_Action item:_
Give again, word for word, each line from the top of the listing through the line that holds "You are a computer-use agent. 1080x483".

· · · ·

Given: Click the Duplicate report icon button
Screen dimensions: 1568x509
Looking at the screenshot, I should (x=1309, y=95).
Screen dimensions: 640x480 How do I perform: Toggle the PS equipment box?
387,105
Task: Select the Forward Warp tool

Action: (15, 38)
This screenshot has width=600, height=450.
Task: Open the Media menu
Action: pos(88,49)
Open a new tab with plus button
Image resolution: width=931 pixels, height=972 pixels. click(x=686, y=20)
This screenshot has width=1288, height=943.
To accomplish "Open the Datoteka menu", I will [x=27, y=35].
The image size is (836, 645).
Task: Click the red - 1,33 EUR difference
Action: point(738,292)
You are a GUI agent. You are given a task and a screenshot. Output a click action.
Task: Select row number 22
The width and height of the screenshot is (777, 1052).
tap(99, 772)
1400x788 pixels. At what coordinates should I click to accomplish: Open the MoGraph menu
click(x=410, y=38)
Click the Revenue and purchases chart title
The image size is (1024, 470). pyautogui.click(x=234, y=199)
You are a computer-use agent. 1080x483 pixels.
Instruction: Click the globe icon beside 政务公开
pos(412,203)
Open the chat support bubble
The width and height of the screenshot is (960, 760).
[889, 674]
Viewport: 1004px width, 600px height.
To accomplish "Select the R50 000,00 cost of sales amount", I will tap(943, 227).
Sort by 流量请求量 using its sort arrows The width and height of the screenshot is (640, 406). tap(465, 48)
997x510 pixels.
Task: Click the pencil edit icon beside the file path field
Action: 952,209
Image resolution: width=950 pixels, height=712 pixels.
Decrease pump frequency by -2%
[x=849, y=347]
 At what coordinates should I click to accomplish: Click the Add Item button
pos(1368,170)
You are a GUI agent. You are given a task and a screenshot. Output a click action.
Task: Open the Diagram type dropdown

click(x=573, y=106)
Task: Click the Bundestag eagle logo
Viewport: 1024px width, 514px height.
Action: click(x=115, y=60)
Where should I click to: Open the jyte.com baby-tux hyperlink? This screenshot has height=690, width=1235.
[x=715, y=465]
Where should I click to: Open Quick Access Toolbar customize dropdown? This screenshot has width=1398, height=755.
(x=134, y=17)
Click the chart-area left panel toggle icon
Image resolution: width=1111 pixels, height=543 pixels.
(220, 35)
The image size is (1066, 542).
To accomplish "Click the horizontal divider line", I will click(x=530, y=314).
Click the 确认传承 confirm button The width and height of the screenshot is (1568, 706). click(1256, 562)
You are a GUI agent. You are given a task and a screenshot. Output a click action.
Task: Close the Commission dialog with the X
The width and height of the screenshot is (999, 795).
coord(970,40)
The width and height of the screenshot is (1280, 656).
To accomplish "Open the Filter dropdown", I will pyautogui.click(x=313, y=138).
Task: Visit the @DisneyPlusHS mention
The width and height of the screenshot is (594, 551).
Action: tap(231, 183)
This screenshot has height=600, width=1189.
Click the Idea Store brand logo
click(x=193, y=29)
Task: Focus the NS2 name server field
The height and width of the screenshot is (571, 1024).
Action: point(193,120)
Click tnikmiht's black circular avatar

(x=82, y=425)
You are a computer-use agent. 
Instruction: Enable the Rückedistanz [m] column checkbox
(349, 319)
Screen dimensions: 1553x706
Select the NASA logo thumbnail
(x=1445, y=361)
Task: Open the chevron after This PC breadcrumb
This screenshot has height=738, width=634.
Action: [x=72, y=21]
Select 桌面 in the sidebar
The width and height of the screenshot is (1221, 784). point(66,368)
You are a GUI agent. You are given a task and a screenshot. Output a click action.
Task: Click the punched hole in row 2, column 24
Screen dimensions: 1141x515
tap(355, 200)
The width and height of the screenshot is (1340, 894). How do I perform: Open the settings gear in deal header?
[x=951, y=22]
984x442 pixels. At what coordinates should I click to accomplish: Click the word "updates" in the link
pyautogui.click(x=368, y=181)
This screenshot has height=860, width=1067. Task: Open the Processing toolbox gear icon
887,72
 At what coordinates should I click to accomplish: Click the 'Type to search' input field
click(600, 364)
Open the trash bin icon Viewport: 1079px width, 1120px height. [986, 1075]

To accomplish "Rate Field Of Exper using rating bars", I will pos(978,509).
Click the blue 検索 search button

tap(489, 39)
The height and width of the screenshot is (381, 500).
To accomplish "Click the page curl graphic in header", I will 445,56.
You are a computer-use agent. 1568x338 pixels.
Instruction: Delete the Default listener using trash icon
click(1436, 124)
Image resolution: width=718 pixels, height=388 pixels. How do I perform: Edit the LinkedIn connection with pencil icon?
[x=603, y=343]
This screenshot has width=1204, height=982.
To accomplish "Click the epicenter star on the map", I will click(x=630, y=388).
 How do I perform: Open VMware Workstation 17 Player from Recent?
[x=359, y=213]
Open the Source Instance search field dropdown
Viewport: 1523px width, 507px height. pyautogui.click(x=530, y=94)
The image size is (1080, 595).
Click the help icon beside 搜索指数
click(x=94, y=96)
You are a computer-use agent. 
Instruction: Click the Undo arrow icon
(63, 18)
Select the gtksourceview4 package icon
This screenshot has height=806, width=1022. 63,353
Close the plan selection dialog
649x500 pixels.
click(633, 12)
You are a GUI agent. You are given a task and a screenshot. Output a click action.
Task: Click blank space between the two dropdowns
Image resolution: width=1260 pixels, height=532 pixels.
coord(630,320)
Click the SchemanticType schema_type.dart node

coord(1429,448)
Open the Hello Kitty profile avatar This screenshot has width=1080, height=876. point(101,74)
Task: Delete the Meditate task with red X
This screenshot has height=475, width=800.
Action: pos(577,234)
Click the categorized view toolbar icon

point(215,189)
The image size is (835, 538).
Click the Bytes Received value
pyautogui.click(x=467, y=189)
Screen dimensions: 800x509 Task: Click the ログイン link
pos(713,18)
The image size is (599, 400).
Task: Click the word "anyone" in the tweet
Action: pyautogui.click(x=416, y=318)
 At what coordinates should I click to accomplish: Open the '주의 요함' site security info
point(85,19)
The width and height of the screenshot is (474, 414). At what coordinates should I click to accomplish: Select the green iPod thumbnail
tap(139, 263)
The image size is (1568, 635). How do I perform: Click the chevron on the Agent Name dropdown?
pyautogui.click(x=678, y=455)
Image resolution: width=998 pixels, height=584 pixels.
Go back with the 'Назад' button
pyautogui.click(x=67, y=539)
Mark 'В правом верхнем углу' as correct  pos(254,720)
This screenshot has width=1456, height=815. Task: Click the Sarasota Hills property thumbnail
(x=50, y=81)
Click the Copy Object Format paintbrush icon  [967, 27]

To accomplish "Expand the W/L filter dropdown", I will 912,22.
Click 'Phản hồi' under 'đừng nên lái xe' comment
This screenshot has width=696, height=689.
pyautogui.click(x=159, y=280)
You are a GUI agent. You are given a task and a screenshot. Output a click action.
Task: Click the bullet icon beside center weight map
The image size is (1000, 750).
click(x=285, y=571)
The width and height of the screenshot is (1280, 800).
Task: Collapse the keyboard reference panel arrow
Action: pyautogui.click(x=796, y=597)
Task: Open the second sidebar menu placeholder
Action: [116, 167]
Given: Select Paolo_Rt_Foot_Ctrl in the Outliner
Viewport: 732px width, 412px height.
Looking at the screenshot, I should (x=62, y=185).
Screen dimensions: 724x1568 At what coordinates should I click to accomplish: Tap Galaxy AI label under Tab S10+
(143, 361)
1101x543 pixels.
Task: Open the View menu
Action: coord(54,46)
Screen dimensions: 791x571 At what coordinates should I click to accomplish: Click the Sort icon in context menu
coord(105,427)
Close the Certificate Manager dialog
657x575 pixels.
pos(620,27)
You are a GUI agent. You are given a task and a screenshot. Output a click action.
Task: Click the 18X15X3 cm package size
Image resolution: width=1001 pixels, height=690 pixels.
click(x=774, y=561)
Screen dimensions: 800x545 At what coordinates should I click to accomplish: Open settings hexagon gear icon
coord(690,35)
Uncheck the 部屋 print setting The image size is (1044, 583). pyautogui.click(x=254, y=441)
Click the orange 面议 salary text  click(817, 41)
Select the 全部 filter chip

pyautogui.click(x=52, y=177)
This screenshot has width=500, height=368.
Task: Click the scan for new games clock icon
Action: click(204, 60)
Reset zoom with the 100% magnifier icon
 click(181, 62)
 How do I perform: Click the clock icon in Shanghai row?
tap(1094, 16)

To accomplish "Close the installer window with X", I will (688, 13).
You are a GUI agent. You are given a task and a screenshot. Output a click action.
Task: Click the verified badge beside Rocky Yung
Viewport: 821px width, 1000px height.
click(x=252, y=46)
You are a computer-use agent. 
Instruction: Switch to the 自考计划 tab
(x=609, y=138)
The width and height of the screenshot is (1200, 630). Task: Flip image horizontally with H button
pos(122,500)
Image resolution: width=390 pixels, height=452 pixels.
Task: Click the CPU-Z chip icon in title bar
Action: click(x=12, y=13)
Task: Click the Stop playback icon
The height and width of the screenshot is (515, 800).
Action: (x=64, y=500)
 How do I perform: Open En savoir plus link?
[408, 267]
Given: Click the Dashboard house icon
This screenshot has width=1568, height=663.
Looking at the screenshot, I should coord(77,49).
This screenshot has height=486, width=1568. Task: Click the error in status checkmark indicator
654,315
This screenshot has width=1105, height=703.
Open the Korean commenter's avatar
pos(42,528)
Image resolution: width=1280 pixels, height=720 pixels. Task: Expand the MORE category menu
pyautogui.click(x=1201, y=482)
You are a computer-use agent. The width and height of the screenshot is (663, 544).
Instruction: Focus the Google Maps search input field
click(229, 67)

· · · ·

_Finished task:_
Given: Click the Duplicate report icon button
Screen dimensions: 1568x509
Looking at the screenshot, I should (x=1309, y=95).
Screen dimensions: 640x480 How do I perform: Toggle the PS equipment box?
387,105
Task: Select the Forward Warp tool

Action: (15, 38)
This screenshot has width=600, height=450.
Task: Open the Media menu
Action: pos(88,49)
Open a new tab with plus button
Image resolution: width=931 pixels, height=972 pixels. click(x=686, y=20)
This screenshot has width=1288, height=943.
To accomplish "Open the Datoteka menu", I will [x=27, y=35].
The image size is (836, 645).
Task: Click the red - 1,33 EUR difference
Action: point(738,292)
You are a GUI agent. You are given a task and a screenshot. Output a click action.
Task: Select row number 22
The width and height of the screenshot is (777, 1052).
tap(99, 772)
1400x788 pixels. At what coordinates should I click to accomplish: Open the MoGraph menu
click(x=410, y=38)
Click the Revenue and purchases chart title
The image size is (1024, 470). pyautogui.click(x=234, y=199)
You are a computer-use agent. 1080x483 pixels.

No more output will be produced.